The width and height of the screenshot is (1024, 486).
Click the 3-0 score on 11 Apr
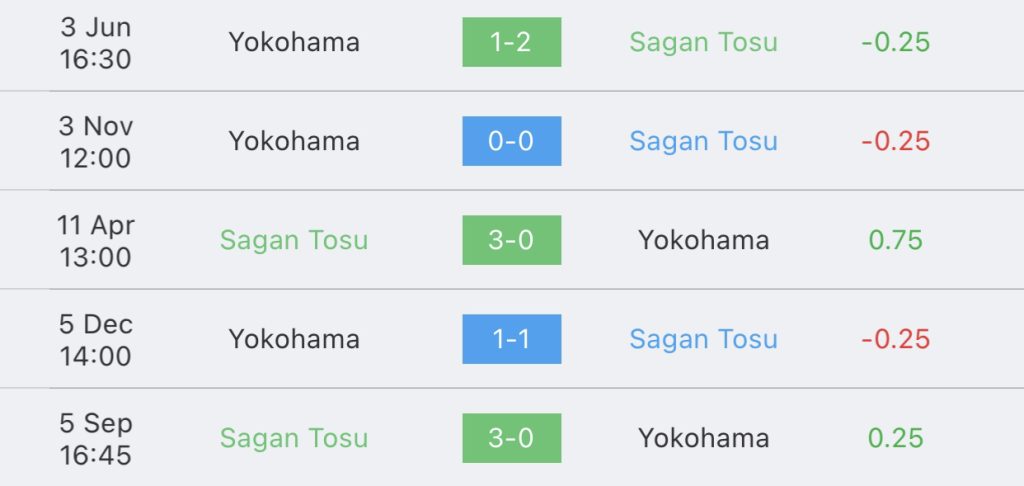pos(511,240)
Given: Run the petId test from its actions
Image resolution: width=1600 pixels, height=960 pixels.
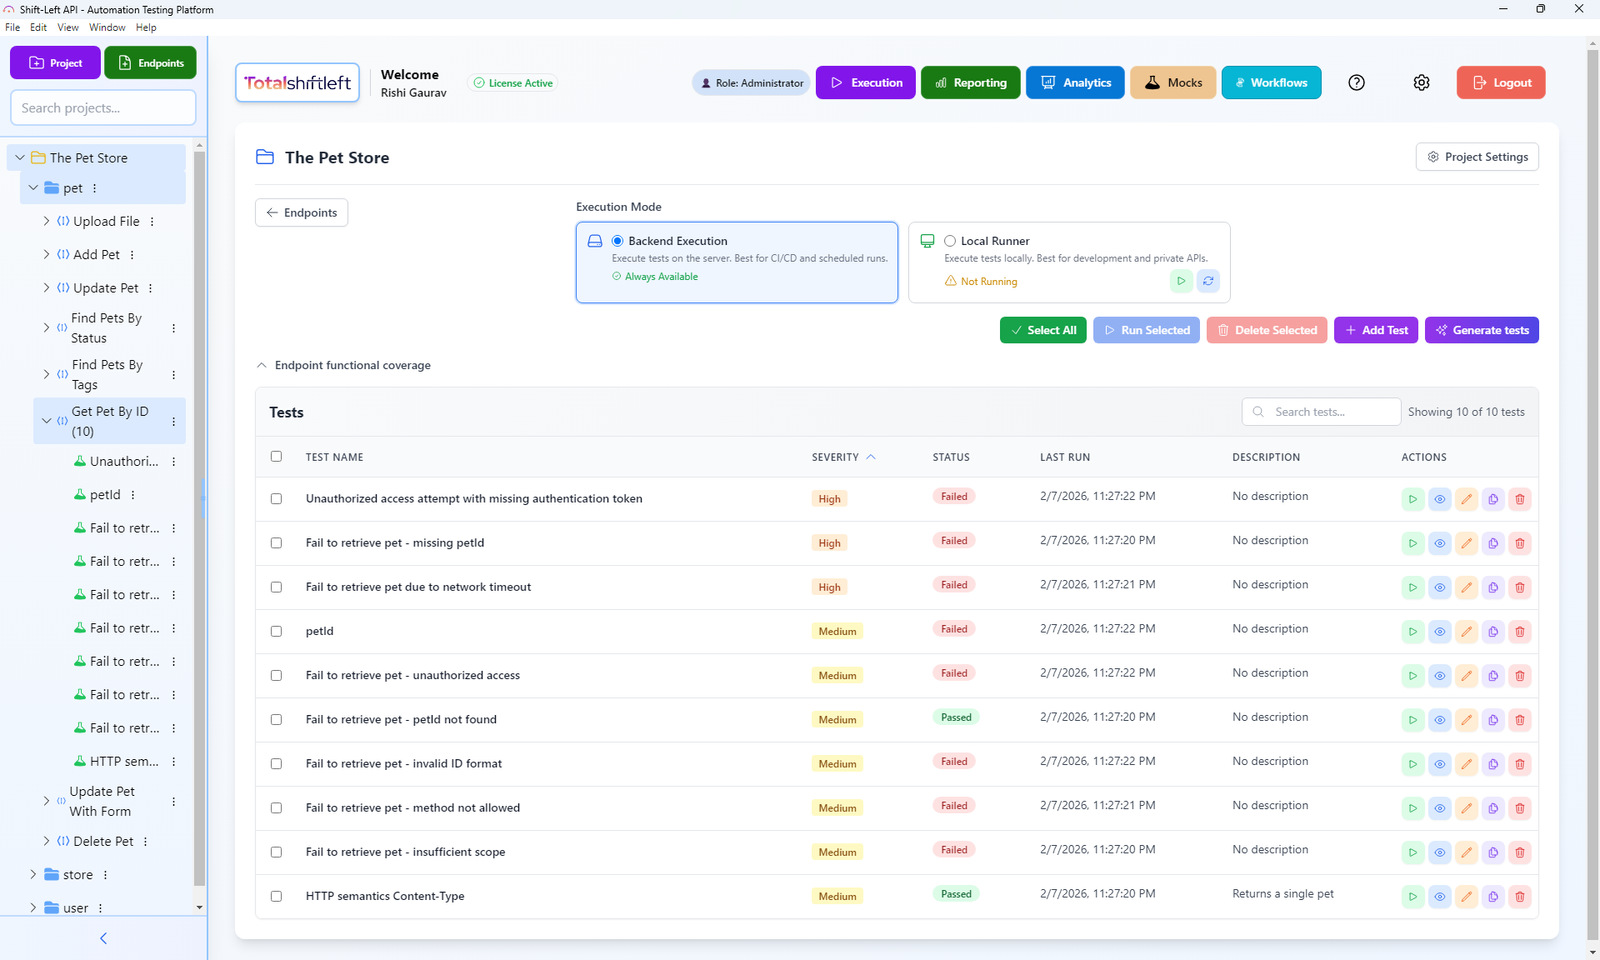Looking at the screenshot, I should click(x=1413, y=631).
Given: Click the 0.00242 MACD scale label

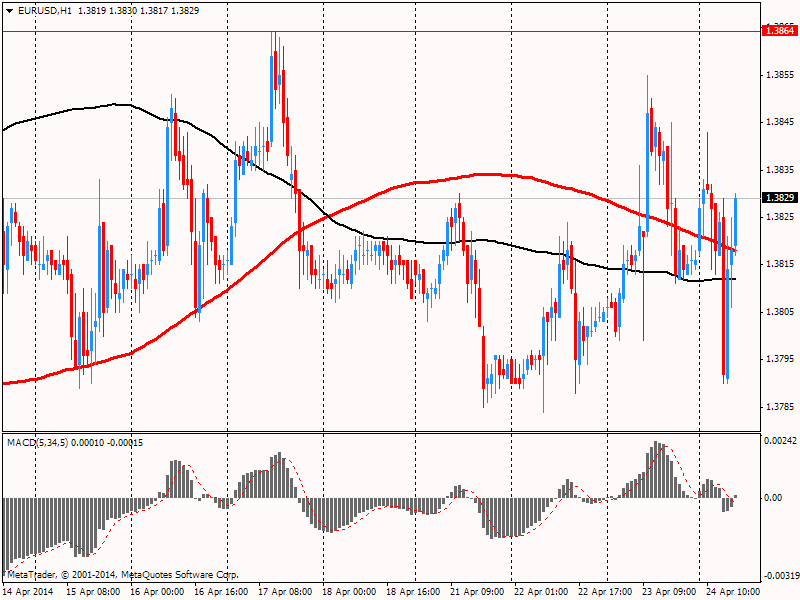Looking at the screenshot, I should pos(779,440).
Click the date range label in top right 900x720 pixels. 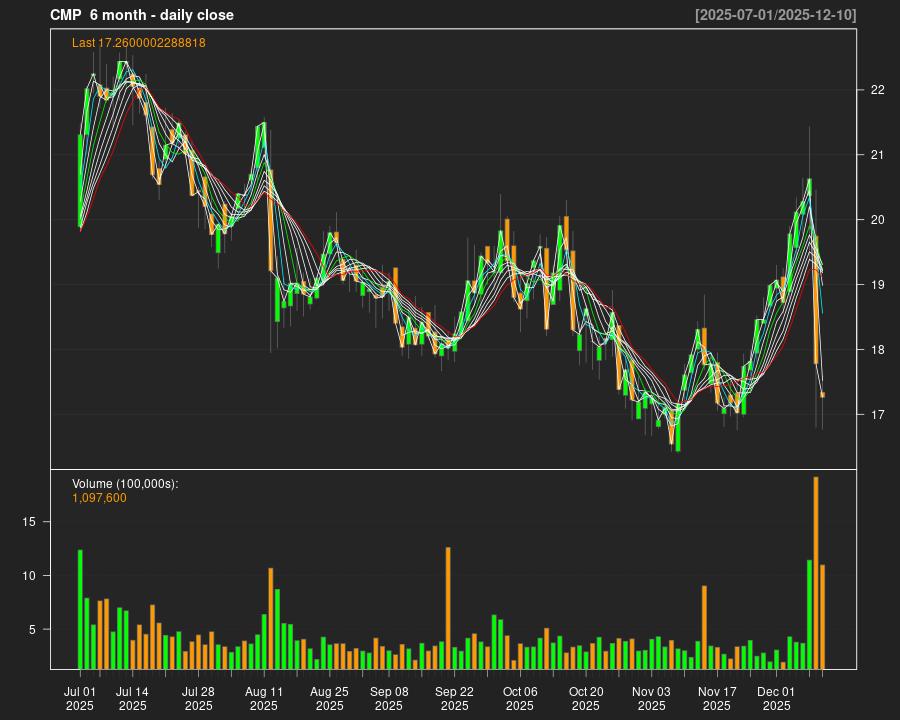776,15
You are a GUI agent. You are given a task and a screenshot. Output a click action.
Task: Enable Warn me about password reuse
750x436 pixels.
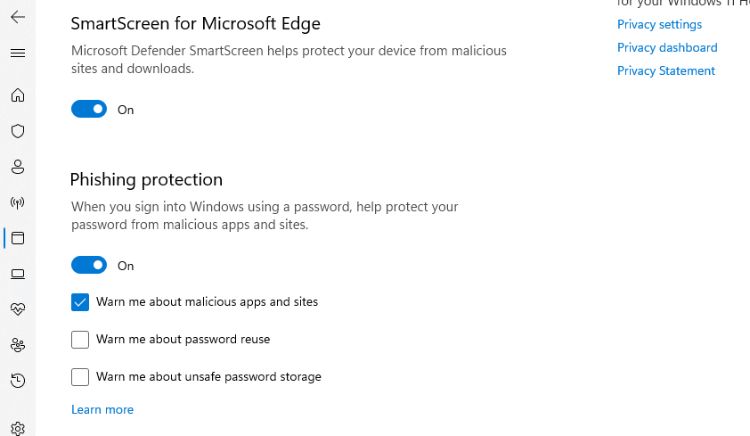coord(80,340)
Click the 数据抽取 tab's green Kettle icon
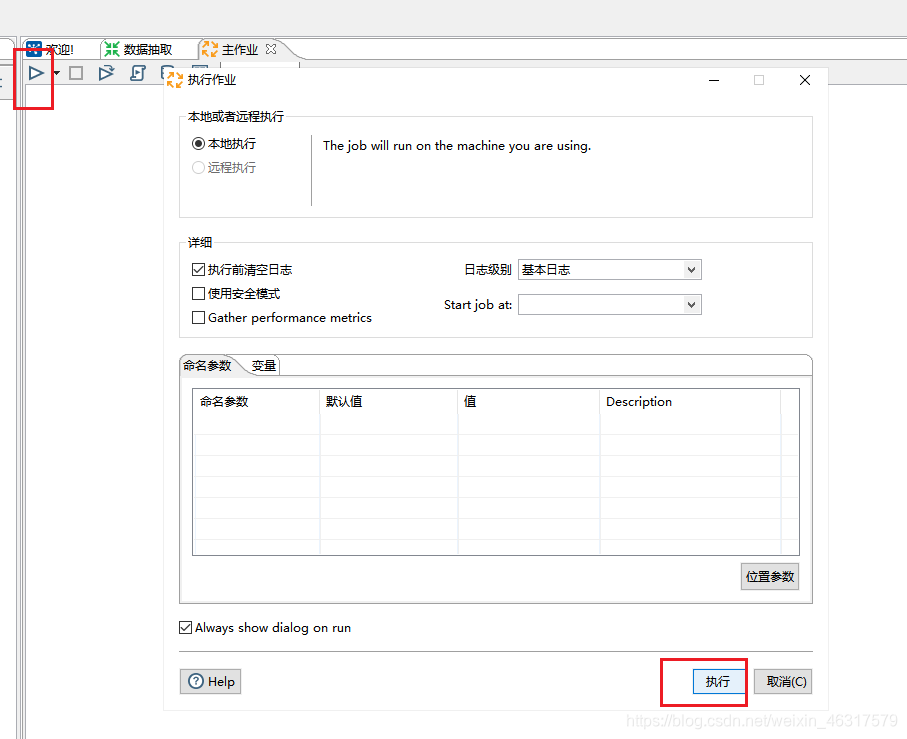This screenshot has height=739, width=907. pyautogui.click(x=110, y=48)
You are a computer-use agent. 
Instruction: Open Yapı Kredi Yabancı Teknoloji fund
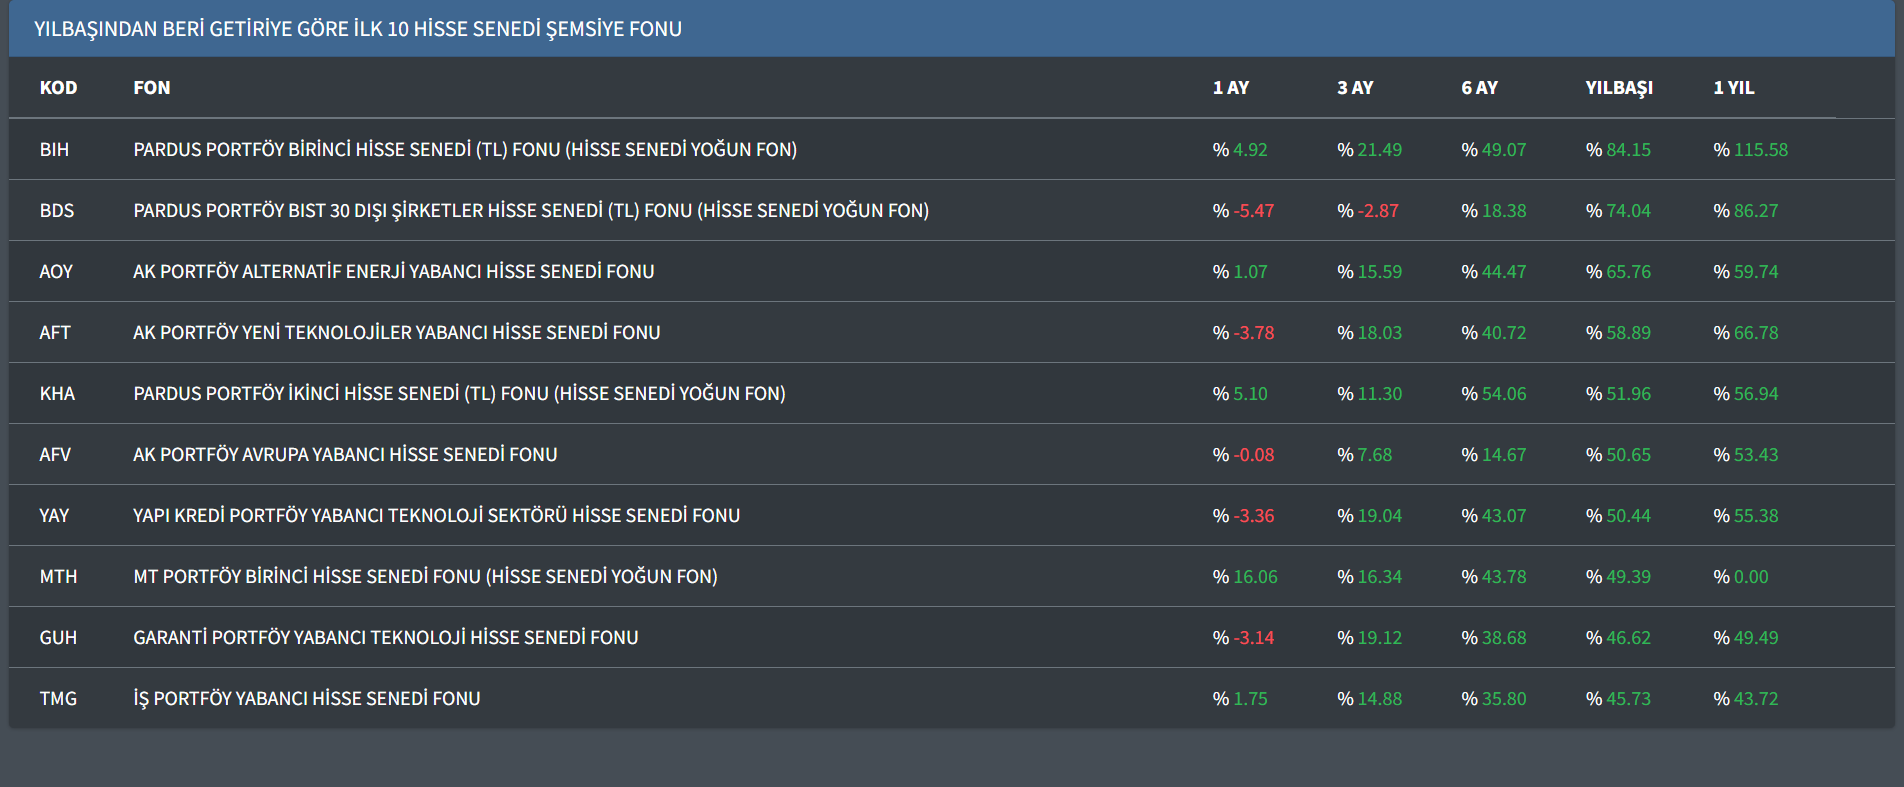tap(436, 516)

_____

Copy out the rows starting at the line that contains "You are a GUI" and ending at the end of the rows, with both ends included. Leave the pictures out of your answer.

* _Solution below_
You are a GUI agent. You are given a task and a screenshot. Output a click action.
Task: Enable Warn me about password reuse
750x436 pixels.
coord(80,340)
Click the 数据抽取 tab's green Kettle icon
This screenshot has height=739, width=907. pyautogui.click(x=110, y=48)
You are a computer-use agent. 
Instruction: Open Yapı Kredi Yabancı Teknoloji fund
tap(436, 516)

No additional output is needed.